== Exercise aim ==
Find the line with "Task: Click the calculator" in the records below. Copy it and every line after it, up to and including the line with "Given: Open the Sep 25, 2020 post date".

<<<<

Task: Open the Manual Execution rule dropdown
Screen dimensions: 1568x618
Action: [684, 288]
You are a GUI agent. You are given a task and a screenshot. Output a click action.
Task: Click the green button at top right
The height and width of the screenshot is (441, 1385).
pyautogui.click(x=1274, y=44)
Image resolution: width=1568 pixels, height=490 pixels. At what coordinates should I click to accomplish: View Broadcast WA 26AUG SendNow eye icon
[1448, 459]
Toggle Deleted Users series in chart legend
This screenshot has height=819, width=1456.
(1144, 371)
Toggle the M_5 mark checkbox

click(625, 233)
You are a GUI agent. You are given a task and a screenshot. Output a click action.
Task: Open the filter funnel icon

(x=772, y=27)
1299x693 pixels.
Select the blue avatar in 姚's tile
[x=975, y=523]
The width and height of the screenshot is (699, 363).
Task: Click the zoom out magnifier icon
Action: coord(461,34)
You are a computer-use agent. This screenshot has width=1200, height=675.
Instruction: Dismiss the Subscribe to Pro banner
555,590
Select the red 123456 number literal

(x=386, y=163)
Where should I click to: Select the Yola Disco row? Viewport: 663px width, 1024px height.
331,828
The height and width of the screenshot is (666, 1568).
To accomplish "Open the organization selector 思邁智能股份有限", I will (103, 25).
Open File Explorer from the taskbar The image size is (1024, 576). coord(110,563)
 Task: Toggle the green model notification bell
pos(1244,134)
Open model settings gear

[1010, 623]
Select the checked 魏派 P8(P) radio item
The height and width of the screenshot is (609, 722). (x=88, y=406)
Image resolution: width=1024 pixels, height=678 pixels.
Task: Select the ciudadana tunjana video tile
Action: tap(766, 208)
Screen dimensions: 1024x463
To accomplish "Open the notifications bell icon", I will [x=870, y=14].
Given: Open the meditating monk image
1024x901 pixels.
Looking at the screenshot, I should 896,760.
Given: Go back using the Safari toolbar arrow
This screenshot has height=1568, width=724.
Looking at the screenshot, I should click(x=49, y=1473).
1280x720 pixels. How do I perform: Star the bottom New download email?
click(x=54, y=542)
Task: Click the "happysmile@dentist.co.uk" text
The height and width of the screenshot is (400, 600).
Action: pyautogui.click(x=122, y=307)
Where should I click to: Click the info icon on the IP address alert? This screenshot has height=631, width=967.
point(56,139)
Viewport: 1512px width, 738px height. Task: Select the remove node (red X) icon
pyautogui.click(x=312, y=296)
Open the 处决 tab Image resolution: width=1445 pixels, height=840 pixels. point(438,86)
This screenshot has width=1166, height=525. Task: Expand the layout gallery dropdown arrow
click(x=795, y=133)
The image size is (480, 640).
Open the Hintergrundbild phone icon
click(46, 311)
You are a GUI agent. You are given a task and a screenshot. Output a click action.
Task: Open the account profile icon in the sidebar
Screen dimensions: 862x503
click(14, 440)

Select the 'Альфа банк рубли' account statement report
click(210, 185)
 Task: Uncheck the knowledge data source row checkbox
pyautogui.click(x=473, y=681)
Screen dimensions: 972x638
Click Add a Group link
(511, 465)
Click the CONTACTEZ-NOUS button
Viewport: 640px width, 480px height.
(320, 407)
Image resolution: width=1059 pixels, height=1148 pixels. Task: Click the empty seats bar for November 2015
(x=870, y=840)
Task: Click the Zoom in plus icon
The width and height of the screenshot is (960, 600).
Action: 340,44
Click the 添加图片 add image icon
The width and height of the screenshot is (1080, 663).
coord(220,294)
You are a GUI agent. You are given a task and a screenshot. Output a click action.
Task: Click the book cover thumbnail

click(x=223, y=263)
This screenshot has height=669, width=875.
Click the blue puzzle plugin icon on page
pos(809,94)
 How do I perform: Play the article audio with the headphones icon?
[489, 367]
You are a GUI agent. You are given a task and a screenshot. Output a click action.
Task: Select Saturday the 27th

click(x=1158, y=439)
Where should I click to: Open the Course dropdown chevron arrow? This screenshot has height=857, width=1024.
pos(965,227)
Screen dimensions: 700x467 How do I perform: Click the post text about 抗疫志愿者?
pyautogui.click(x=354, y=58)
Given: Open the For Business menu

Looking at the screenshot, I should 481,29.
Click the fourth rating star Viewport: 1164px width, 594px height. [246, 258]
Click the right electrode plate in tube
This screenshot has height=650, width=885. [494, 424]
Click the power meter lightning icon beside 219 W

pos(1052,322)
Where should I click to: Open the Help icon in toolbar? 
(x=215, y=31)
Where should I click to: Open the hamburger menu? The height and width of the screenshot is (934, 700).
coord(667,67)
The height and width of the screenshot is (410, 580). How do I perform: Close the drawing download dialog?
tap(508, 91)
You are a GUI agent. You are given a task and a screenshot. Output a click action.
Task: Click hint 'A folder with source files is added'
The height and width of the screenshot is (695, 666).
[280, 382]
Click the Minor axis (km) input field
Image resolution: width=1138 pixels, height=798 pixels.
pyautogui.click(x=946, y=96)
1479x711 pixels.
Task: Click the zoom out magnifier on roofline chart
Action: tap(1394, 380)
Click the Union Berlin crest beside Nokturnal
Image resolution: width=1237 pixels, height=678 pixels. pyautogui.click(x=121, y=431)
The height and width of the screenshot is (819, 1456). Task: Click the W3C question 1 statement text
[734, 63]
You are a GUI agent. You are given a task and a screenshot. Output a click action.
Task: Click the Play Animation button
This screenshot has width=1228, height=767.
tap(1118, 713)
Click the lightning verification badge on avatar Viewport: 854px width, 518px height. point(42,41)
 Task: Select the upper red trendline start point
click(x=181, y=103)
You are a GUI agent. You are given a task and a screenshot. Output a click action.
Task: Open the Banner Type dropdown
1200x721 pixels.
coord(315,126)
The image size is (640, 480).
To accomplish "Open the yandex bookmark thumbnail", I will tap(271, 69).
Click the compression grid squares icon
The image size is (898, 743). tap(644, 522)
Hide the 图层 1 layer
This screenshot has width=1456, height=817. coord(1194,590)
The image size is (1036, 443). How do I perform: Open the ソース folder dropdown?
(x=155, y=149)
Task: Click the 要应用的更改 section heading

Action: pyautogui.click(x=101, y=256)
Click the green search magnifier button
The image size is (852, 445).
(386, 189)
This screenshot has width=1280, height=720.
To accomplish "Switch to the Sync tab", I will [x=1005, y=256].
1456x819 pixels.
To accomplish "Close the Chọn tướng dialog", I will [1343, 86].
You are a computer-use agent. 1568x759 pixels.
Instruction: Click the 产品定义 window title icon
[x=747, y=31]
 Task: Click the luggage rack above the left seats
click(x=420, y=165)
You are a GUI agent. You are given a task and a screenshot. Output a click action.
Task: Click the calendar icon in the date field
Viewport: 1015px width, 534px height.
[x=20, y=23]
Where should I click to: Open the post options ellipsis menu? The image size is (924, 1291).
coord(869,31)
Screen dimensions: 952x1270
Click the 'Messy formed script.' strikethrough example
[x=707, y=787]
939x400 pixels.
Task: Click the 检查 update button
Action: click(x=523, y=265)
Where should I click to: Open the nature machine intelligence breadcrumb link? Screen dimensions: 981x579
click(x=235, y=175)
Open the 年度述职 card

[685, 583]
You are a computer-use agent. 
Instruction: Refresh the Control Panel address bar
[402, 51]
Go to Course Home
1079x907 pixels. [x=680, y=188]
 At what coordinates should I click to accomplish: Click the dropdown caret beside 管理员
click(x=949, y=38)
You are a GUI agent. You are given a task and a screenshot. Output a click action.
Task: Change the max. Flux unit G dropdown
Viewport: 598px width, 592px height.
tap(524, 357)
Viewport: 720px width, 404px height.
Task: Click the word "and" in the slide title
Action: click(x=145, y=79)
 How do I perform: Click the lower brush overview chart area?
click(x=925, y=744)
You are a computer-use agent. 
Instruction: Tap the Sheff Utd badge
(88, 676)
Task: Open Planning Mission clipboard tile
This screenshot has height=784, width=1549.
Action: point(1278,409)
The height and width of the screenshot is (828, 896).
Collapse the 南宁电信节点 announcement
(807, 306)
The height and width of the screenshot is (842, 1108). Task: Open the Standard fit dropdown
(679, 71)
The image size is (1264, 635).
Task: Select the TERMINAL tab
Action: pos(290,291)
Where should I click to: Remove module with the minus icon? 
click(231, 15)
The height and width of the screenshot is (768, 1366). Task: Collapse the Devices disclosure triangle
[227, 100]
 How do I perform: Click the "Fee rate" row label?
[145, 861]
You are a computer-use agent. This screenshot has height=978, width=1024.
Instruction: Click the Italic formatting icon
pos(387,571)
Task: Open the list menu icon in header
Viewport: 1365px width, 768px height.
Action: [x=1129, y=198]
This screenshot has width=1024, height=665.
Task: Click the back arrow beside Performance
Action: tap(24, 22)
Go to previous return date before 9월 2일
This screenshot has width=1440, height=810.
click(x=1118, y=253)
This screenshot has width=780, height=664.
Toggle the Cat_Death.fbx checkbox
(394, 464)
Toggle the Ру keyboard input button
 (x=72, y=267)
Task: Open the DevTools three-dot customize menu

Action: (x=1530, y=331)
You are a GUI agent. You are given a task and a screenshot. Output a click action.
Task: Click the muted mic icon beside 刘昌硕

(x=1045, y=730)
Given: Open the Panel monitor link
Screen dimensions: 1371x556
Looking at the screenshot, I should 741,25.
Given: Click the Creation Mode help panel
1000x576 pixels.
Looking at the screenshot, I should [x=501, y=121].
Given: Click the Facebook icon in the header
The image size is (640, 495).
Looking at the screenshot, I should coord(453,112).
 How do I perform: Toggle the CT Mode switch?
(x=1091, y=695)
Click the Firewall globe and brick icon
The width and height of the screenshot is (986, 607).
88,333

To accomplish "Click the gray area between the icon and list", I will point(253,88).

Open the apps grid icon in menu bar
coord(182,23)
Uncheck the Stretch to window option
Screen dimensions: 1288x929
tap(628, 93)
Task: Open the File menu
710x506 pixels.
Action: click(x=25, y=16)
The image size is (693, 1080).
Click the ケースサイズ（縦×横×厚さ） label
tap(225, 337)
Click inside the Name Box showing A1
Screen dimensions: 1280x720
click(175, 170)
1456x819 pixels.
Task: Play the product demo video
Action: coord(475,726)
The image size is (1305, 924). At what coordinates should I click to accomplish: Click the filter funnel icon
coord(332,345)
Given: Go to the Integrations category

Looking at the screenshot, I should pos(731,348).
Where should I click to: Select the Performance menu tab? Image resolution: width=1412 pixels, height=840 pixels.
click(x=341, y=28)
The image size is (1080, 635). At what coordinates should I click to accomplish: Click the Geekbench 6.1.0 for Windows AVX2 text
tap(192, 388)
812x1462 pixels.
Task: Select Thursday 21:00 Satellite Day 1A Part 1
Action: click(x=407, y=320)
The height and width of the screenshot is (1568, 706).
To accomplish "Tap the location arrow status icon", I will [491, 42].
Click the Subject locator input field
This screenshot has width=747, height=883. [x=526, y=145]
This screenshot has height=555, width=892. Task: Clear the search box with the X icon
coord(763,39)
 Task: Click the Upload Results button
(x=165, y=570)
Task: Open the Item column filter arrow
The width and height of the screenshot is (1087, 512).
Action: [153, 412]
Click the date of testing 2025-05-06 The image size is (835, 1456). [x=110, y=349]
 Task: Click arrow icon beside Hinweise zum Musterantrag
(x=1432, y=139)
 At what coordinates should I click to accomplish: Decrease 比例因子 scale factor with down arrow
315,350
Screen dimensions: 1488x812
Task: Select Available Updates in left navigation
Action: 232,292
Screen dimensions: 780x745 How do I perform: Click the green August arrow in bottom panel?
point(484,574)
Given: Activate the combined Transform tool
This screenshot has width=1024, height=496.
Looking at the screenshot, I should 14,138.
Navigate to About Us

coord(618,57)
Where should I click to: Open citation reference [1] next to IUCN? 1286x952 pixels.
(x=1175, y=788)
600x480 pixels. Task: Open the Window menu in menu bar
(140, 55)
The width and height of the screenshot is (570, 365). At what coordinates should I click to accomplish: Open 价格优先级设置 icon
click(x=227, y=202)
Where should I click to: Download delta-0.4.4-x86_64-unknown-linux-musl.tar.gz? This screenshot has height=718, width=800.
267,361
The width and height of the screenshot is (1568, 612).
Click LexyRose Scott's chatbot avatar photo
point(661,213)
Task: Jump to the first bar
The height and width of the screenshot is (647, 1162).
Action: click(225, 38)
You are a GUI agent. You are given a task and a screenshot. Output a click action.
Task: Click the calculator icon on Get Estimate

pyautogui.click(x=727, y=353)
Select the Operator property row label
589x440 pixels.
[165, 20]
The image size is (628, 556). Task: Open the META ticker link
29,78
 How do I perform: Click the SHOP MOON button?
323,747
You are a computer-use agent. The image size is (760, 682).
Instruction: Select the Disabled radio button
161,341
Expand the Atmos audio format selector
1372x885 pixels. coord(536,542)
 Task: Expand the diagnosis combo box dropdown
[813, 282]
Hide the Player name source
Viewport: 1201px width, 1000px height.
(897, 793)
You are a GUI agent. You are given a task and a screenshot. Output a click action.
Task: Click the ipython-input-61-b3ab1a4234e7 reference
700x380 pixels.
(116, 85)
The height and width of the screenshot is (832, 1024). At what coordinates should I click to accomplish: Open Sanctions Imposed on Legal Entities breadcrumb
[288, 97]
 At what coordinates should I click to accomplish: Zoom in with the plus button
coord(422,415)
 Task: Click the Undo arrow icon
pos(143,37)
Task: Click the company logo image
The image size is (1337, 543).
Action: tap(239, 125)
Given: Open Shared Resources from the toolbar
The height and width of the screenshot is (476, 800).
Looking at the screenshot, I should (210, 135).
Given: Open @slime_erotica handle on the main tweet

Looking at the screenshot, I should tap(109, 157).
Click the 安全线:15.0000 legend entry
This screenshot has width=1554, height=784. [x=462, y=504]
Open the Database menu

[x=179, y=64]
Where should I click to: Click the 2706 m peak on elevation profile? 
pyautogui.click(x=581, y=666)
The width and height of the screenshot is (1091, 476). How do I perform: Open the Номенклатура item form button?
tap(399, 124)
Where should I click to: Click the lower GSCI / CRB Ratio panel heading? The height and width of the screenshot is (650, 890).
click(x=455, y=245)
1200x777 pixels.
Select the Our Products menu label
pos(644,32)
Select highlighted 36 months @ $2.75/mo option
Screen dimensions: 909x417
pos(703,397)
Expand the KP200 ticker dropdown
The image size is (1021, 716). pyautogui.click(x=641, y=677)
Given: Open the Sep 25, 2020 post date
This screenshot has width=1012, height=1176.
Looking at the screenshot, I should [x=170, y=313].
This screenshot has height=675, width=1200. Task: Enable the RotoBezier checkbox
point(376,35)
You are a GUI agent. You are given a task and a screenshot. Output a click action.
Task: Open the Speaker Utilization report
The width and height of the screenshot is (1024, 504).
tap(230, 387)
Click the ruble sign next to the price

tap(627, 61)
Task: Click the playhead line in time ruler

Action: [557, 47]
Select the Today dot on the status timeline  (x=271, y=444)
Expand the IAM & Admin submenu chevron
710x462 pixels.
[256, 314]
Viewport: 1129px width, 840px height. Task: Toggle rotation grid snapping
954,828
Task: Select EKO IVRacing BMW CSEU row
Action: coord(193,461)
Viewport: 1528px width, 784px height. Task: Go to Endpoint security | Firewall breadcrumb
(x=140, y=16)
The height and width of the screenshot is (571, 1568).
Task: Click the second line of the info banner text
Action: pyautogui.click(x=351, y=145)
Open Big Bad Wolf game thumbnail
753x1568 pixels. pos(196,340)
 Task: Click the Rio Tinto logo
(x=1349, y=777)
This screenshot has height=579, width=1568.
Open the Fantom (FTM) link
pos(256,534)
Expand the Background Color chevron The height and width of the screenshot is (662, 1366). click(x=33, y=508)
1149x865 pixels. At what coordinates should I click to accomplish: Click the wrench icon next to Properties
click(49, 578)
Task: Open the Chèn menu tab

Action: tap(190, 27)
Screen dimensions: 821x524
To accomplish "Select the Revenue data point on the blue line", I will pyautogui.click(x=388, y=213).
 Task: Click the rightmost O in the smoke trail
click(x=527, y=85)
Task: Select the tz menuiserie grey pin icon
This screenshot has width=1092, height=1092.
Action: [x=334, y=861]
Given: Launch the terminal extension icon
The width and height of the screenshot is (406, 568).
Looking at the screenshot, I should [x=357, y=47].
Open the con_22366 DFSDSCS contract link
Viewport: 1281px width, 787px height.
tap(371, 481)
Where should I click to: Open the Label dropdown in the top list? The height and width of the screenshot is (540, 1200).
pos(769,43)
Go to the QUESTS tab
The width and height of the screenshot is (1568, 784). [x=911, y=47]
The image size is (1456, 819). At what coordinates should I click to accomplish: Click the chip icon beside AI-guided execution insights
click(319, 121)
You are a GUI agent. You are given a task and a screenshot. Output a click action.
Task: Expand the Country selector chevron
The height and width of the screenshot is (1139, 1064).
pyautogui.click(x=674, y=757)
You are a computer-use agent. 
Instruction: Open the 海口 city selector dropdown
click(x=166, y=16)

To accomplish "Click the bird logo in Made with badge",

>>>>

== Exercise solution ==
Task: Click the calculator icon on Get Estimate

pyautogui.click(x=727, y=353)
Select the Operator property row label
589x440 pixels.
[165, 20]
The image size is (628, 556). Task: Open the META ticker link
29,78
 How do I perform: Click the SHOP MOON button?
323,747
You are a computer-use agent. The image size is (760, 682).
Instruction: Select the Disabled radio button
161,341
Expand the Atmos audio format selector
1372x885 pixels. coord(536,542)
 Task: Expand the diagnosis combo box dropdown
[813, 282]
Hide the Player name source
Viewport: 1201px width, 1000px height.
(897, 793)
You are a GUI agent. You are given a task and a screenshot. Output a click action.
Task: Click the ipython-input-61-b3ab1a4234e7 reference
700x380 pixels.
(116, 85)
The height and width of the screenshot is (832, 1024). At what coordinates should I click to accomplish: Open Sanctions Imposed on Legal Entities breadcrumb
[288, 97]
 At what coordinates should I click to accomplish: Zoom in with the plus button
coord(422,415)
 Task: Click the Undo arrow icon
pos(143,37)
Task: Click the company logo image
The image size is (1337, 543).
Action: tap(239, 125)
Given: Open Shared Resources from the toolbar
The height and width of the screenshot is (476, 800).
Looking at the screenshot, I should (210, 135).
Given: Open @slime_erotica handle on the main tweet

Looking at the screenshot, I should tap(109, 157).
Click the 安全线:15.0000 legend entry
This screenshot has width=1554, height=784. [x=462, y=504]
Open the Database menu

[x=179, y=64]
Where should I click to: Click the 2706 m peak on elevation profile? 
pyautogui.click(x=581, y=666)
The width and height of the screenshot is (1091, 476). How do I perform: Open the Номенклатура item form button?
tap(399, 124)
Where should I click to: Click the lower GSCI / CRB Ratio panel heading? The height and width of the screenshot is (650, 890).
click(x=455, y=245)
1200x777 pixels.
Select the Our Products menu label
pos(644,32)
Select highlighted 36 months @ $2.75/mo option
Screen dimensions: 909x417
pos(703,397)
Expand the KP200 ticker dropdown
The image size is (1021, 716). pyautogui.click(x=641, y=677)
Given: Open the Sep 25, 2020 post date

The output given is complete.